Element and text position data
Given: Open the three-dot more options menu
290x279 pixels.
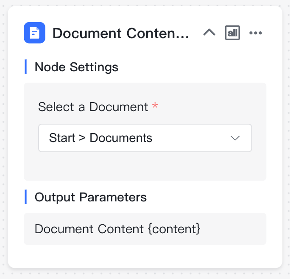Looking at the screenshot, I should coord(256,33).
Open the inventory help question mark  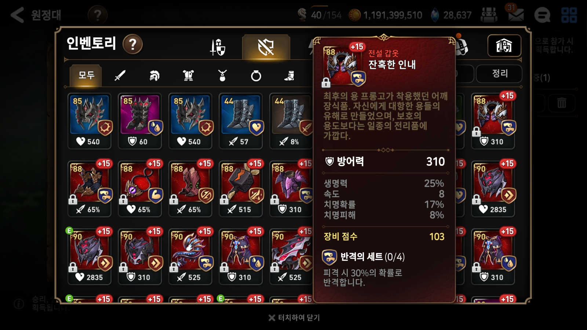point(132,44)
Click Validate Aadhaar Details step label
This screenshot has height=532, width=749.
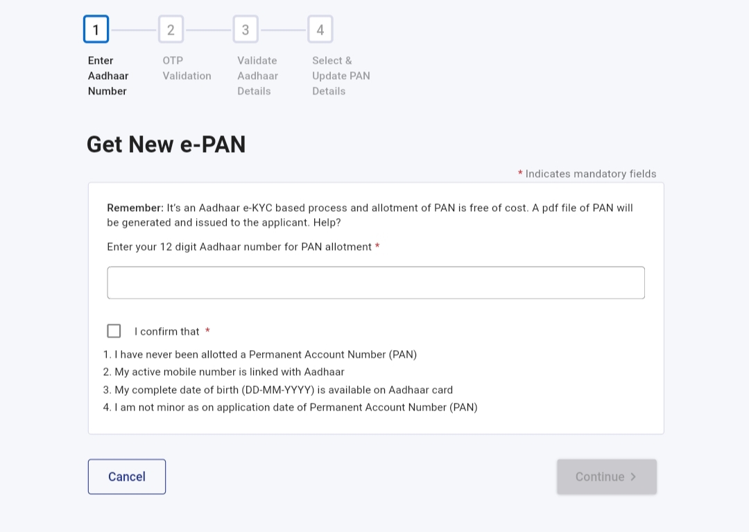pyautogui.click(x=257, y=76)
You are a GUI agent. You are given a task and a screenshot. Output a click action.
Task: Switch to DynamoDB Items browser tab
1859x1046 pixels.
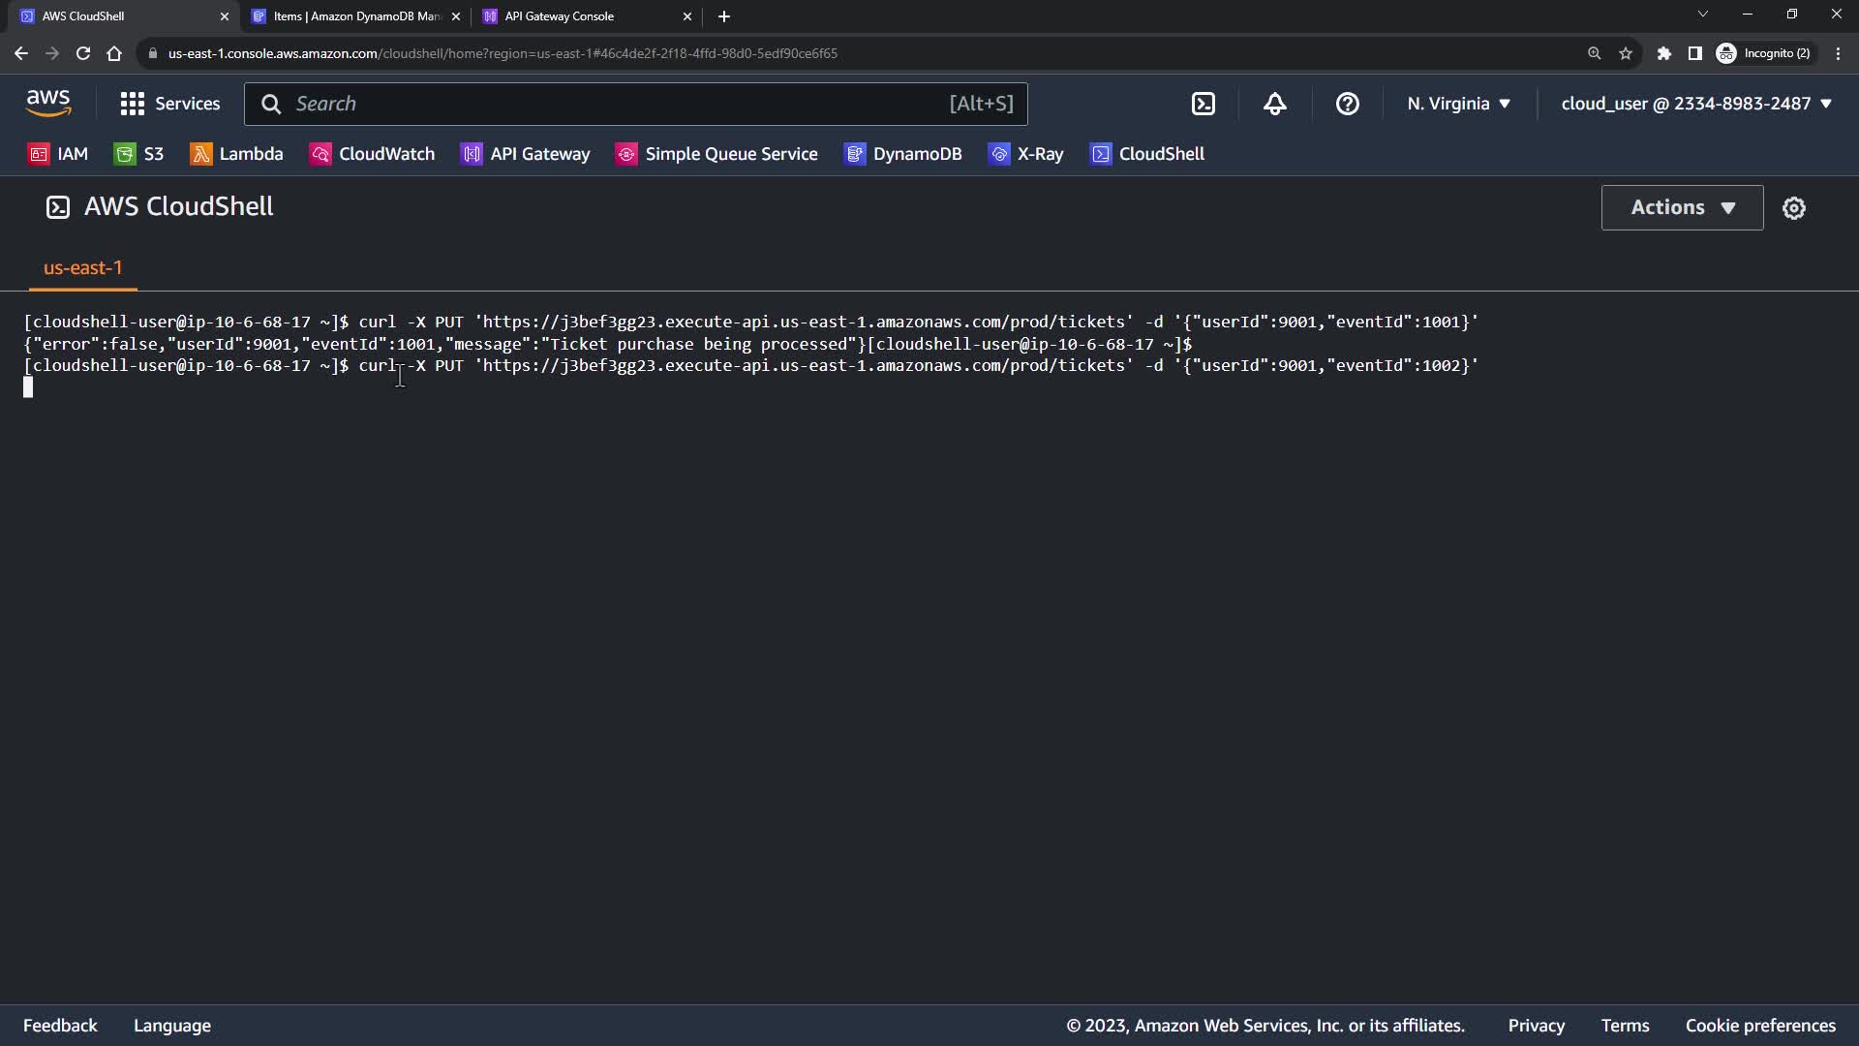coord(353,16)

[Direction] Convert the lines of the records above, starting at the line containing "Click Validate Aadhaar Details step label" and ending at the line containing "pyautogui.click(x=257, y=76)", into a JSON list of strings with one string per line and no blank lines. Leave the pictures out.

[Exercise answer]
[
  "Click Validate Aadhaar Details step label",
  "This screenshot has height=532, width=749.",
  "pyautogui.click(x=257, y=76)"
]